Opposition lawmakers amended the mandate of the Council for Financial Activities Control, or Coaf, over concerns that the government of President Jair Bolsonaro would use the counterterrorism laws at its disposal to target social activists, whom the Brazilian leader has compared to terrorists, the FT said.
In a statement to the newspaper, Coaf said it would “undoubtedly continue to produce reports on terrorist financing… This has not been altered by the fact that there is no specific mention of a crime such as terrorist financing in the [new law].”
But the decision to remove references to terrorist funding in the FIU’s mandate has angered US officials and is expected to draw strong criticism from the Financial Action Task Force (FATF), sources told the news outlet. Some believe that FATF could place Brazil on its “grey list” of nations with poor anti-money laundering and counterterrorism financing standards.
“Brazil has already been in the hot seat, and this year it will have this assessment,” Jorge Lasmar, a money laundering expert at the Pontifical Catholic University of Minas Gerais, told the FT. “When the FATF arrives and sees that Coaf cannot report [on terrorist financing], Brazil will have a serious problem and is likely to be placed on the grey list.”
“That would be a huge setback,” he told the newspaper. “Being on the list will have a direct impact on the financial system itself . . . [institutions] will charge more for transactions with Brazil.”
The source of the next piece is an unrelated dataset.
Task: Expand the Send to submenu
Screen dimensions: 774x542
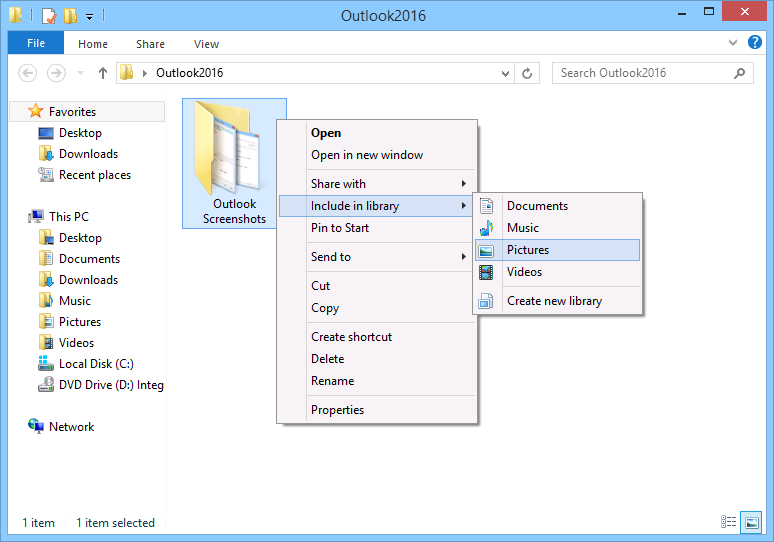Action: tap(463, 257)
An unnamed official with knowledge of the matter told the FT that FATF and other international organizations will criticize Brazil “for sure” over the legislative change, “because it was clear this was the intention of congress.”
Critics of the move have also suggested that the revised mandate could hinder Coaf’s ability to act and open the way for legal challenges against the agency, according to the report.
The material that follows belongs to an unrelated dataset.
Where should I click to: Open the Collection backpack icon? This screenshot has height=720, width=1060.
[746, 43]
Following years of lobbying from FATF, Brazil enacted a counterterrorism law in 2016 that took aim at the financiers of terrorist groups.
Last year, Brazilian Supreme Court Justice Dias Toffoli barred Coaf from turning over data on suspicious financial activity to Brazilian prosecutors without first obtaining judicial approval. The ban was ultimately reversed after FATF characterized the decision as a “serious concern,” the FT said.
US officials have previously alleged that Lebanese communities in Brazil have provided funding to Hezbollah, which the United States has designated a “foreign terrorist organization” since 1997.